A friend asked me to make a second cot quilt for her grand daughter in little girl pinks. I decided to use the disappearing 9 square pattern so I collected 9 different fabrics and cut them into 6" squares. The size I used was 2 squares across and 3 down, therefore using 54 6" squares.
Making sure that I had the dark pink fabric as the center square, I joined 9 squares together. I tried to make sure I had the same pattern of squares throughout.
Once I had sewn the squares together I cut through the center of the middle of the nine squares twice, leaving me with a dark pink small square, two oblongs and a large square. I then rearranged the pieces together so the dark pink squares were on an angle to each other and re-constructed the squares
These are all the squares rearranged ensuring that they follow a pattern. I placed the backing, wadding and the front of the quilt onto a table and pined them together. This is the hardest part as the backing material tends to ride up and can get caught.
Here is the finished article. I sewed a little butterfly in the corner and sewed around the squares in sequence.

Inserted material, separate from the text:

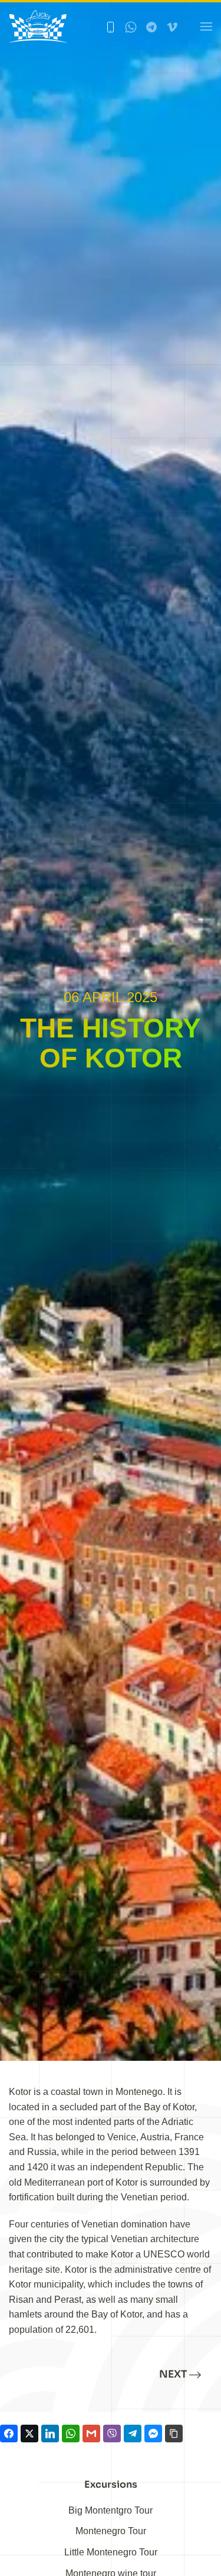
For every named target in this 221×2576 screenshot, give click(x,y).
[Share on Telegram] (132, 2433)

I attached the border to the back by machining it and then stitched the border to the front by hand. Very laborous work but worth every minute. I love the finished quilt and it was received well. My friend loved it. The next one is for my grandson, for a single bed and will be in red, black and gold colours
It's lovely :) Bet Jack can't wait for his to be made now!
ReplyDeleteNo he's so looking forward to it. I'll get it started soon x x x
ReplyDeleteI have seen this pattern done with just 3 fabrics and it looks really effective, four corner squares one fabric, centre square one fabric and the other four squares the third fabric.If you did the centre square as the black you wouldn't need much for Jack's quilt, and it would get distributed once it was cut so wouldn't be too dark looking.